Gadis itu tertegun melihat Bundanya yang tengah duduk di anak tangga dengan tatapan kosongnya, Alula melirik Ayahnya yang tengah menatapnya, Ayahnya menggeleng pelan. Alula menghela nafasnya pelan, gadis itu menghampiri Bundanya.
"Bunda..."
Bundanya mendongak menatap Alula, Alula duduk di samping bundanya. Bundanya mengelus pipinya, matanya berkaca-kaca membuat Alula merasakan sesak di hatinya. Ia tak bisa hidup jika tak ada wanita di hadapannya ini.

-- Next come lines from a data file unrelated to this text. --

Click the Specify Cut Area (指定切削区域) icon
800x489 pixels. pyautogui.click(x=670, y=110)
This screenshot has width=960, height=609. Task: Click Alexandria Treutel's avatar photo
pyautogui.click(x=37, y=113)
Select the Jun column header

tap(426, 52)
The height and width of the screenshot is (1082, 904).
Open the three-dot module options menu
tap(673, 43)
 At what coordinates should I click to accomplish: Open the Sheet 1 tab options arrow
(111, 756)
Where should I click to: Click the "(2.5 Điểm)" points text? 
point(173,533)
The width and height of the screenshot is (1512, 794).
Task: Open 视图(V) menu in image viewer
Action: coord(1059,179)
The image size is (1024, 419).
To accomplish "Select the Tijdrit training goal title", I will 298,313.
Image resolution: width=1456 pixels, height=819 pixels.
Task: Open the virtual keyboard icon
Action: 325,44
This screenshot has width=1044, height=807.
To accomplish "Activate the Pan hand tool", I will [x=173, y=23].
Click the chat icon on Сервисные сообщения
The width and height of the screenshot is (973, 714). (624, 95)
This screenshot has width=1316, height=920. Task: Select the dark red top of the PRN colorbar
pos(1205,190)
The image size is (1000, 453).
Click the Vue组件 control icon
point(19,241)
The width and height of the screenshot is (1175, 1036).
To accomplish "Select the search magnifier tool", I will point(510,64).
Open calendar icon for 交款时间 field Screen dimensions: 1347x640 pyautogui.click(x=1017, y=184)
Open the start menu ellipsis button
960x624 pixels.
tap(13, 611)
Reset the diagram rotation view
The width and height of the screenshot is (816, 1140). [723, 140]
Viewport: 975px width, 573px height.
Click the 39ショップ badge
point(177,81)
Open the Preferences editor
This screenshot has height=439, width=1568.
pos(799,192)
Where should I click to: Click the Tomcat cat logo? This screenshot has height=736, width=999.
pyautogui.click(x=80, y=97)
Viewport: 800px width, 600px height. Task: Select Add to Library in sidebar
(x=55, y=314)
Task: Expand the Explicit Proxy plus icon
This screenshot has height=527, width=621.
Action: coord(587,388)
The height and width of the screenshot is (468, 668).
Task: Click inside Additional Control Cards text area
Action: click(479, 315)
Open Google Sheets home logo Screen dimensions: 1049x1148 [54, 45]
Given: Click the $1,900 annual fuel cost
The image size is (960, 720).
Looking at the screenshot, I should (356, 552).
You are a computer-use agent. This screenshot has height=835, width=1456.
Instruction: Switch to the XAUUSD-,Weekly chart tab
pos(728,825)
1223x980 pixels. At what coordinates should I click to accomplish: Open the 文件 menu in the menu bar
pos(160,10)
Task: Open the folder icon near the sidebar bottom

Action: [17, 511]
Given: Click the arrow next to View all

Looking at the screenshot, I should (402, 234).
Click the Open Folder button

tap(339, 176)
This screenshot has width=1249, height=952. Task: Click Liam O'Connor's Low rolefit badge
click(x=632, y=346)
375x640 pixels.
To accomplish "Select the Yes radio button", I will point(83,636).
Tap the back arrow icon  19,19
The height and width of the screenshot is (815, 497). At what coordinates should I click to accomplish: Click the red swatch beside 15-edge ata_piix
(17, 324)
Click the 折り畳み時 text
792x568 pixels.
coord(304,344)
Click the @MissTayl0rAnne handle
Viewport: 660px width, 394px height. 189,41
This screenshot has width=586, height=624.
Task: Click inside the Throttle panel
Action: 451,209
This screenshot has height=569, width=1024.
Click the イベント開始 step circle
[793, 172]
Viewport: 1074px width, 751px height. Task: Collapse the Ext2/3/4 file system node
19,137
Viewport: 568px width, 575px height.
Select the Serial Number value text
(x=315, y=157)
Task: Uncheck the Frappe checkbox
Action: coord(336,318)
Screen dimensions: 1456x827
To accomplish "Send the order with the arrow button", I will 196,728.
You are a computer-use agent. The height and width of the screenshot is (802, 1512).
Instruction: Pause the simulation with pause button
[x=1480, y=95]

"Jangan benci Bunda, Bunda mohon.." kata Bunda Alula dengan suara yang terdengar pilu. Wanita paruh baya itu tahu jika Alula sudah mendengar pembicaraannya dengan adik dari suaminya yang tak lain adalah ibu kandung Alula.
"Bunda, Al minta kejujuran Bunda sekarang. Siapa Ibu kandung Al?" tanya Alula lirih. Ia merasa hal ini harus di selesaikan dengan segera, jika tidak ini akan menyiksanya.
KAMU SEDANG MEMBACA
My Possesive Bad Boy[New Version]
Teen FictionNew Version! Setidaknya aku jujur, maaf jika aku memaksa, intinya aku cinta kamu. -Gavino Agariansyah- Perasaanmu mengikatku, seperti ada tali transparan yang mengikatku. Aku tidak suka dipaksa, apalagi dikekang. -Alula Angelista Adrienne- DON'T C...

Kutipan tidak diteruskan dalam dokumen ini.